The Canadian Constitution is like a complex, intricately woven, wire mesh floor with a potential to be electrified. Canada can be likened to a room which surrounds that wire mesh floor, and the people of Canada are analogous to the experimental 'subjects' that are introduced into the space enclosed by the room of nationhood. The Prime Minister, the legislators, the Premiers and the courts are akin to the experimenters who, according to their mood and whim, deem it proper and fitting to apply various kinds of shocks of varying voltage-some political in character, others economical, and still other species of voltage involving issues of morality, ideology, education, religion, ethnicity, race and/or gender.
For some time now, Canadians desperately have been seeking a second, safe room-a room free of the pain that has come, over the years, from the repeated shockings that have been administered by those in power. However, although the various species of shocks are administered by people of power, the shocks themselves have been made possible by the intricately woven character of the constitutional wire mesh which makes up the political and legal floor on which Canadians are forced to walk whether they like it or not.
Eventually, after being exposed to a situation from which there appears to be no escape, many people begin to exhibit some of the symptoms of learned helplessness. For example, a great many Canadians, apparently, have decided to lay down in their corner of choice and do nothing but whimper as they continue to be the victims of one set of shocks after another.
Juxtapositioning the phenomenon of learned helplessness next to the constitutional crisis tends to lead to two very important questions. (a) How much time will pass before the vast majority of Canadians begin to exhibit more and more characteristics of the above mentioned sort of learned helplessness due to constant exposure to an authoritarian rigidity and unresponsiveness of governments which insist that Canadians must go on suffering for the glory of democracy, as presently practiced, rather than be provided with one or more constitutional escape routes? (b) Even if some escape routes are found which lead to, relatively speaking, safe, or at least far less painful, circumstances, will the people of Canada be so far ensconced in the human version of learned helplessness that they would choose to continue to suffer in the wired room of the Constitution, as presently conceived, rather than seek relief in some alternatively structured room of constitutionality?
Representational Democracy
What would be required in order for Canada to be a participatory democracy? Some people might wish to argue that Canada already satisfies the requirements of a participatory democracy.
After all, voting is considered to be a fundamental expression of participation. Moreover, people are free to run for public office, or to help out in their riding association of choice, or to try to shape the policy platforms adopted by a political party. All of these count as acts of participation.
While conceding the point that there do exist a number of avenues through which Canadians can participate in the political process, nonetheless, the idea of a participatory democracy need not be limited to the foregoing sorts of possibilities. For example, once elections take place, the opportunities for most Canadians to continue participating in the political process often become severely curtailed.
This is the case because Canada operates according to the values of representational democracy. These values tend to place very determinate limits on the extent to which non-elected or non-governmental officials can participate in the political process.

====================

_PROMPT_
Render into French the following sentence from the passage on the Canadian Constitution: "After all, voting is considered to be a fundamental expression of participation."

====================

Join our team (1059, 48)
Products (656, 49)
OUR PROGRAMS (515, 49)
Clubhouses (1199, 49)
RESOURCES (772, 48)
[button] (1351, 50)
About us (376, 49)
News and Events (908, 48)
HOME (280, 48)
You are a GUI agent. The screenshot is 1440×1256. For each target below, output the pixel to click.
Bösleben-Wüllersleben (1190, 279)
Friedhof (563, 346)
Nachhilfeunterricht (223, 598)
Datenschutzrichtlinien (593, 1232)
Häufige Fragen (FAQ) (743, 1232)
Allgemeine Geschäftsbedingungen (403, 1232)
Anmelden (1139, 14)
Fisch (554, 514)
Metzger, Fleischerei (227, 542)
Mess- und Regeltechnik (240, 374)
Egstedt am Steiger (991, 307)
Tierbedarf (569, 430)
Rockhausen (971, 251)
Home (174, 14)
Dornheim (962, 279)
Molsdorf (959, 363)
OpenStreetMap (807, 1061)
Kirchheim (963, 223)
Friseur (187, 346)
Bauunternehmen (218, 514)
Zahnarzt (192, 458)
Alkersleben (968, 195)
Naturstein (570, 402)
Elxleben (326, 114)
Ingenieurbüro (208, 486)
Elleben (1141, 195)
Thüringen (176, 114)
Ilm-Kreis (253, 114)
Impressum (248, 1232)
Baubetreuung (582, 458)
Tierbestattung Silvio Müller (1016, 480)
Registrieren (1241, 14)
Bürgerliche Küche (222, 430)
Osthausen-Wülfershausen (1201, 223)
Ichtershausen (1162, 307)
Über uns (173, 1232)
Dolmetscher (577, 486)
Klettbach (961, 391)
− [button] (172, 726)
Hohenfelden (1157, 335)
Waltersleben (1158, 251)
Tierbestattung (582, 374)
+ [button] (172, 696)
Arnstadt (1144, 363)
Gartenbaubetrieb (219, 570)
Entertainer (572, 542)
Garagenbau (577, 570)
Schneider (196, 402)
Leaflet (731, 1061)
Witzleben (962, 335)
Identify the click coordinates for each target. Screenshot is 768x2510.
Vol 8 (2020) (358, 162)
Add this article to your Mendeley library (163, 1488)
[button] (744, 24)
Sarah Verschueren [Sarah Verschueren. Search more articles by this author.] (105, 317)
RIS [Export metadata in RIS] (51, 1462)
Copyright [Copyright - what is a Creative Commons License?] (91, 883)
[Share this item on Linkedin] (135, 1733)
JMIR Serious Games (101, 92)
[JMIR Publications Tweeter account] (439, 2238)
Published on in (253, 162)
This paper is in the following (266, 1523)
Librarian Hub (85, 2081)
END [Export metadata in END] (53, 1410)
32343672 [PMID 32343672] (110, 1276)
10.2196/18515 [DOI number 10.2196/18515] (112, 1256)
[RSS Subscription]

====================

_WRITTEN RESPONSE_
Après tout, le vote est considéré comme une expression fondamentale de la participation.